● **TEXT PASSAGE**
There’s also plans for a BD/DVD hybrid format, which combines Blu-ray and DVD on the same disc so that it can be played in both Blu-ray players and DVD players.
Data fit on a Blu-ray disc
A single-layer disc can hold 25GB.
A dual-layer disc can hold 50GB.
To ensure that the Blu-ray Disc format is easily extendable (future-proof) it also includes support for multi-layer discs, which should allow the storage capacity to be increased to 100GB-200GB (25GB per layer) in the future simply by adding more layers to the discs.
Video codecs Blu-ray support
MPEG-2 – enhanced for HD, also used for playback of DVDs and HDTV recordings.
MPEG-4 AVC – part of the MPEG-4 standard also known as H.264 (High Profile and Main Profile).
SMPTE VC-1 – standard based on Microsoft’s Windows Media Video (WMV) technology.
Please note that this simply means that all Blu-ray players and recorders will have to support playback of these video codecs, it will still be up to the movie studios to decide which video codec(s) they use for their releases.
Audio codecs Blu-ray support
Linear PCM (LPCM) – up to 8 channels of uncompressed audio. (mandatory)
Dolby Digital (DD) – format used for DVDs, 5.1-channel surround sound. (mandatory)
Dolby Digital Plus (DD+) – extension of Dolby Digital, 7.1-channel surround sound. (optional)
Dolby TrueHD – lossless encoding of up to 8 channels of audio. (optional)
DTS Digital Surround – format used for DVDs, 5.1-channel surround sound. (mandatory)
DTS-HD High Resolution Audio – extension of DTS, 7.1-channel surround sound. (optional)
DTS-HD Master Audio – lossless encoding of up to 8 channels of audio. (optional)
Please note that this simply means that Blu-ray players and recorders will have to support playback of these audio codecs, it will still be up to the movie studios to decide which audio codec(s) they use for their releases.
Mini Blu-ray Disc
The “Mini Blu-ray Disc” (also, “Mini-BD” and “Mini Blu-ray”) is a compact 8 cm (~3 in)-diameter variant of the Blu-ray Disc that can store approximately 7.5 GB of data. It is similar in concept to the MiniDVD and MiniCD. Recordable (BD-R) and rewritable (BD-RE) versions of Mini Blu-ray Disc have been developed specifically for compact camcorders and other compact recording devices.
Blu-ray Disc recordable
“Blu-ray Disc recordable” refers to two optical disc formats that can be recorded with an optical disc recorder. BD-Rs can be written to once, whereas BD-REs can be erased and re-recorded multiple times. The current practical maximum speed for Blu-ray Discs is about 12×. Higher speeds of rotation (10,000+ rpm) cause too much wobble for the discs to be written properly, as with the 20× and 52× maximum speeds, respectively, of standard DVDs and CDs.

● **RECORDED INFORMATION**
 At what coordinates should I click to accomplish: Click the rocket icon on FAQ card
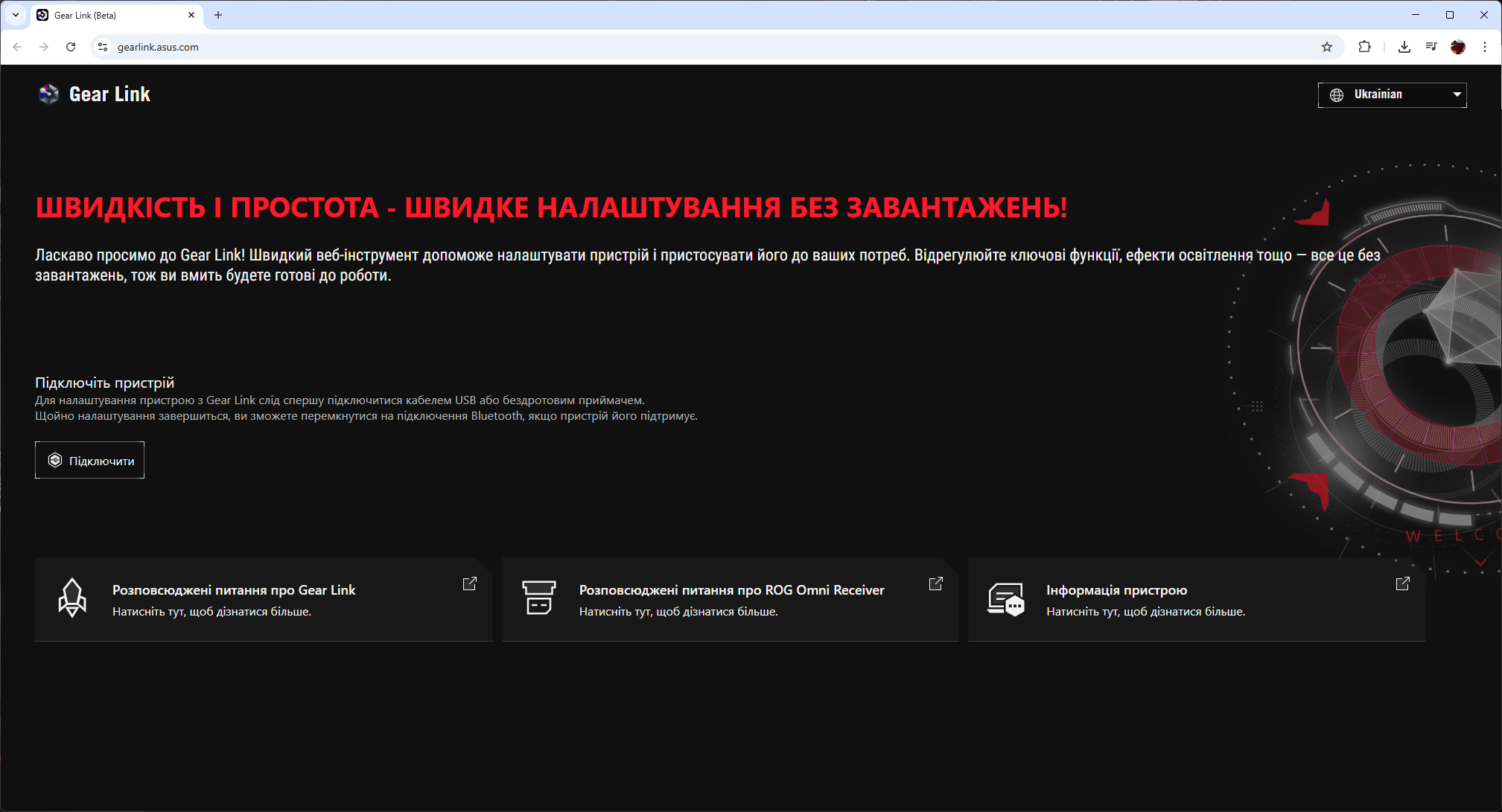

● **WHAT TO PRODUCE**
Answer these from the Blu-ray passage above:
(a) How much data can a dual-layer disc hold?
(b) What technology is SMPTE VC-1 based on?
(c) What is the diameter of the Mini Blu-ray Disc?

● **COMPLETE OUTPUT**
(a) 50GB
(b) Microsoft's Windows Media Video (WMV) technology
(c) 8 cm (~3 in)